Entries shown -
'''
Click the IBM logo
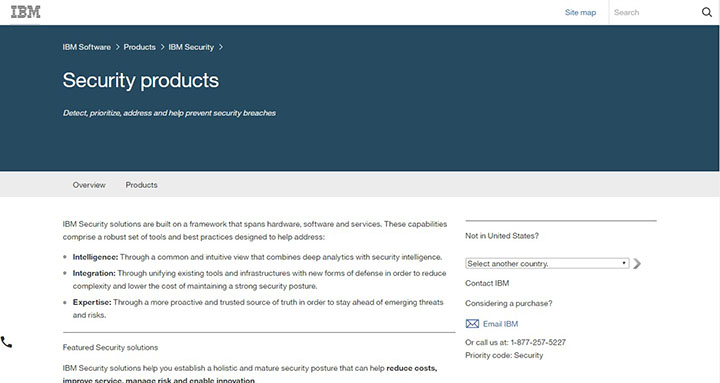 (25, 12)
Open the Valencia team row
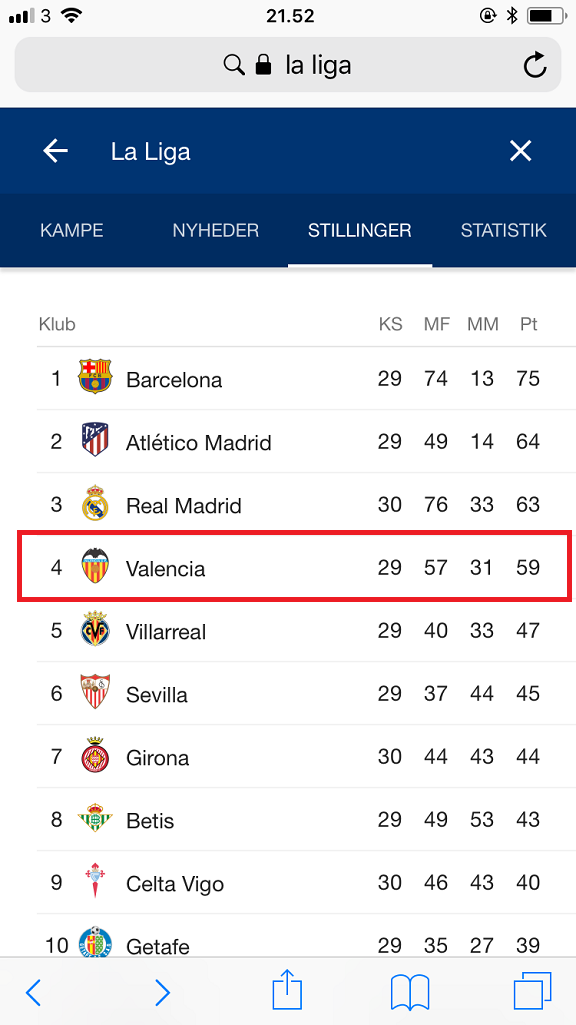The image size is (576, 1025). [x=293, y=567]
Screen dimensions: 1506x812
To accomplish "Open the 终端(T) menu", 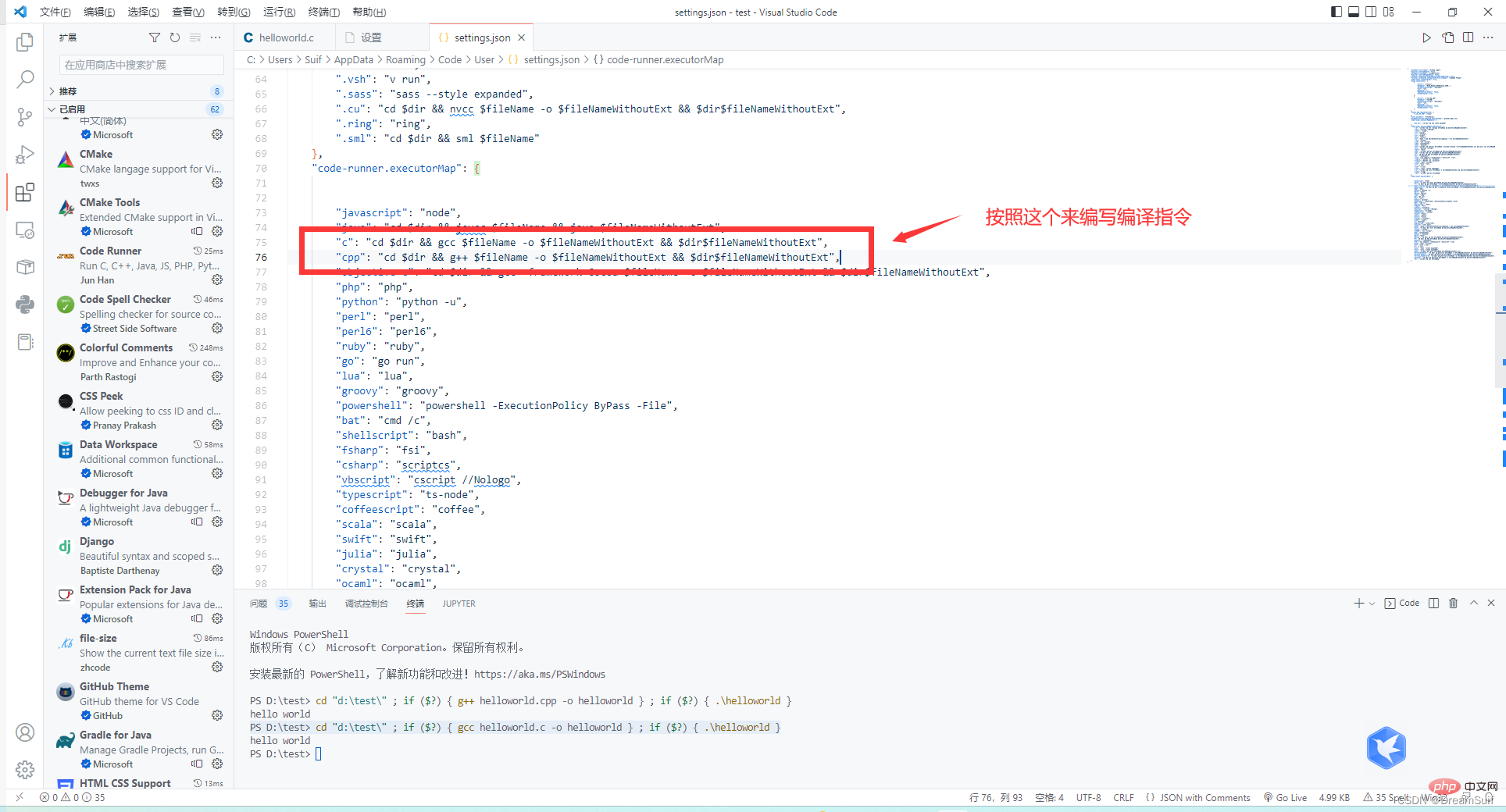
'''
'''
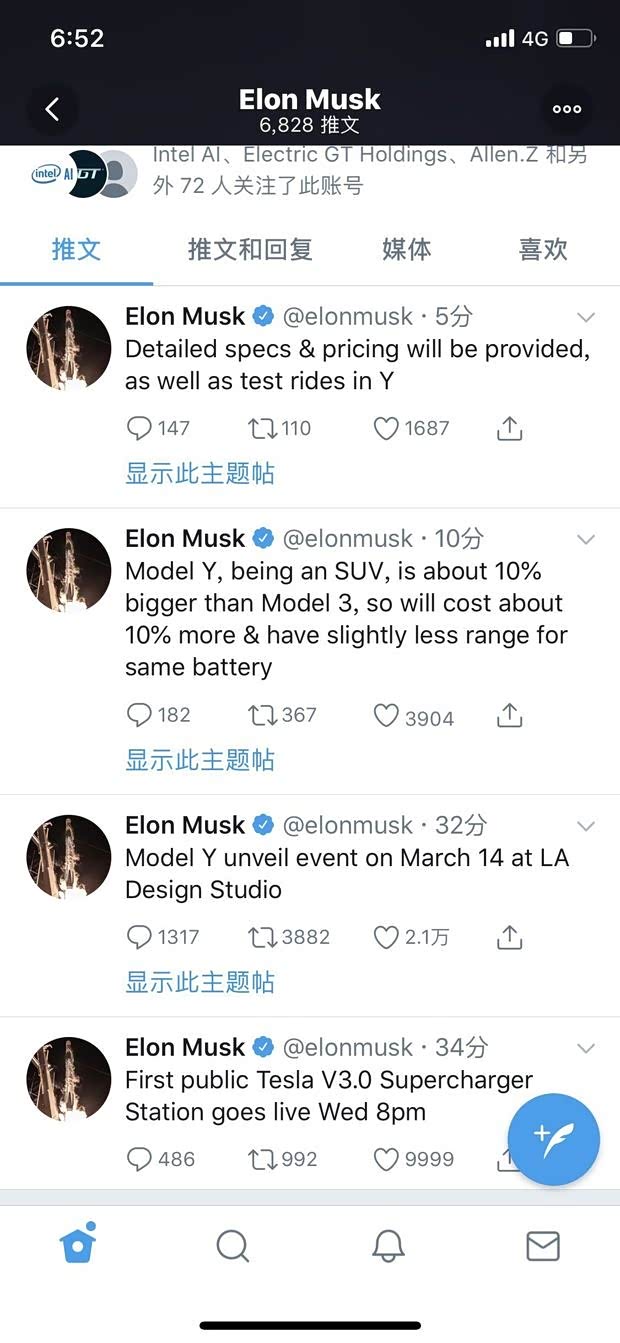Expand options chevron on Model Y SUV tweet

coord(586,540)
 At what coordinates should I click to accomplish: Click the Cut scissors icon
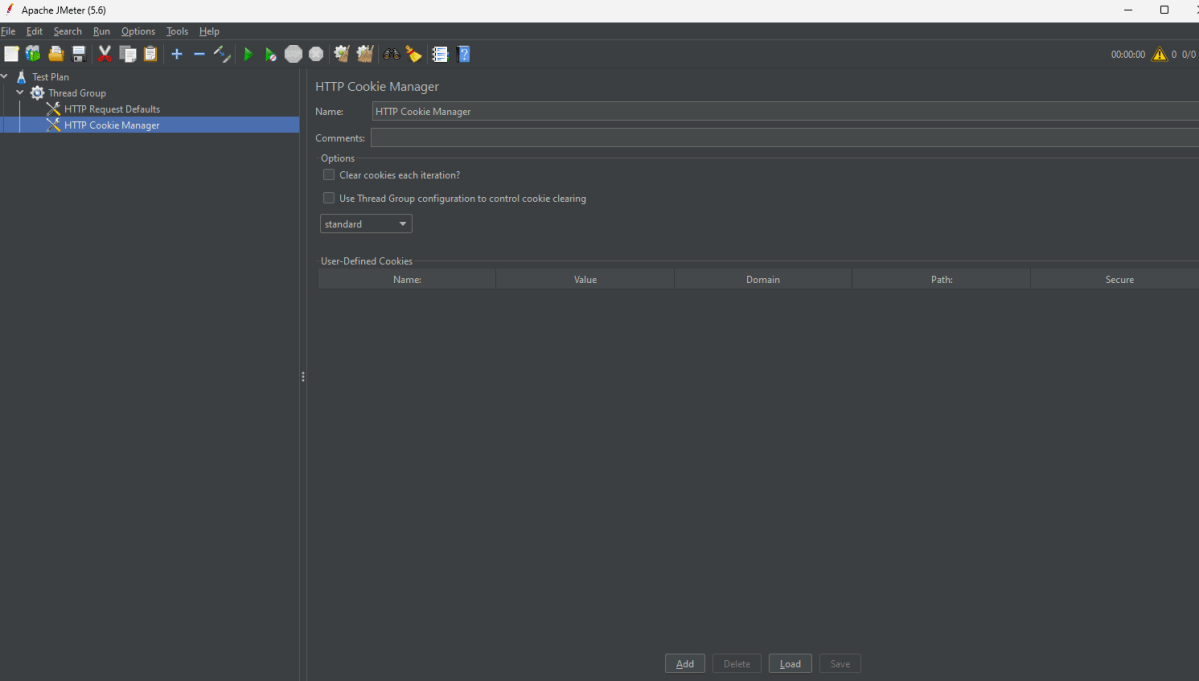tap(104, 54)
'''
'''
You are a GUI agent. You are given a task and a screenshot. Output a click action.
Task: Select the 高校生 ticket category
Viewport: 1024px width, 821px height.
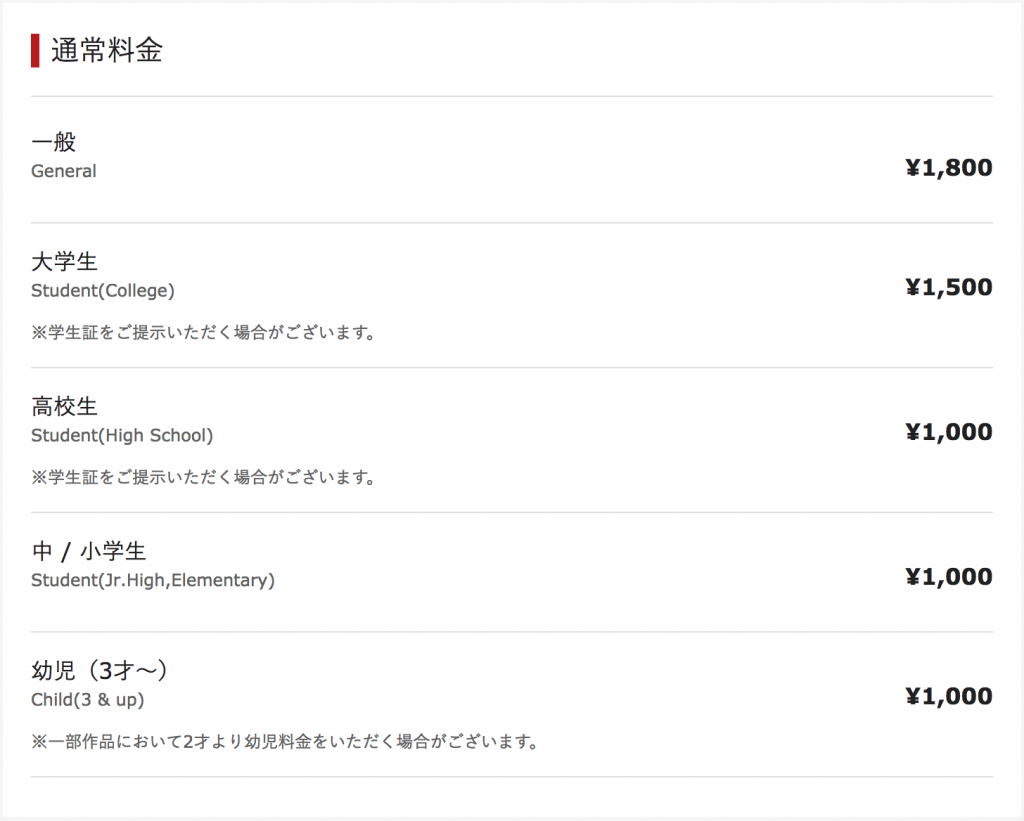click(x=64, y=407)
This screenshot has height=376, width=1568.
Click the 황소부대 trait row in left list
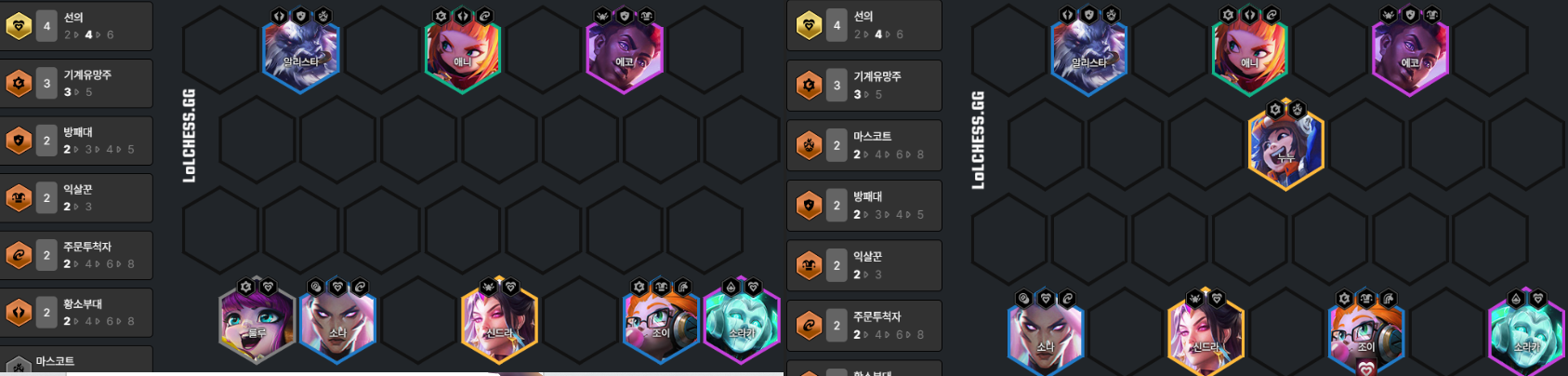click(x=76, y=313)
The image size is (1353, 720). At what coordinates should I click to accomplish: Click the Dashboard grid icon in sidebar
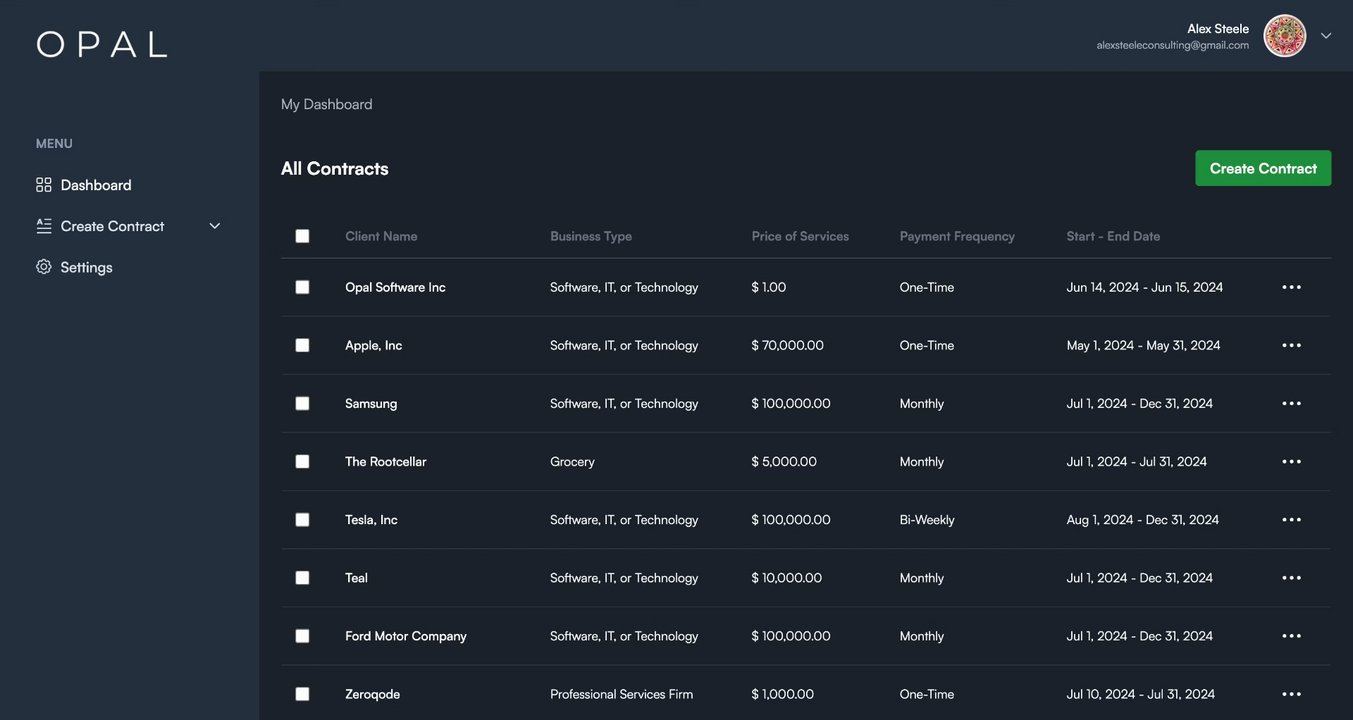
'''
About this exercise - Identify all lines in the records above with the word "screenshot".

Answer space -
You are a GUI agent. You are given a task and a screenshot. Output a click action.
This screenshot has height=376, width=1568.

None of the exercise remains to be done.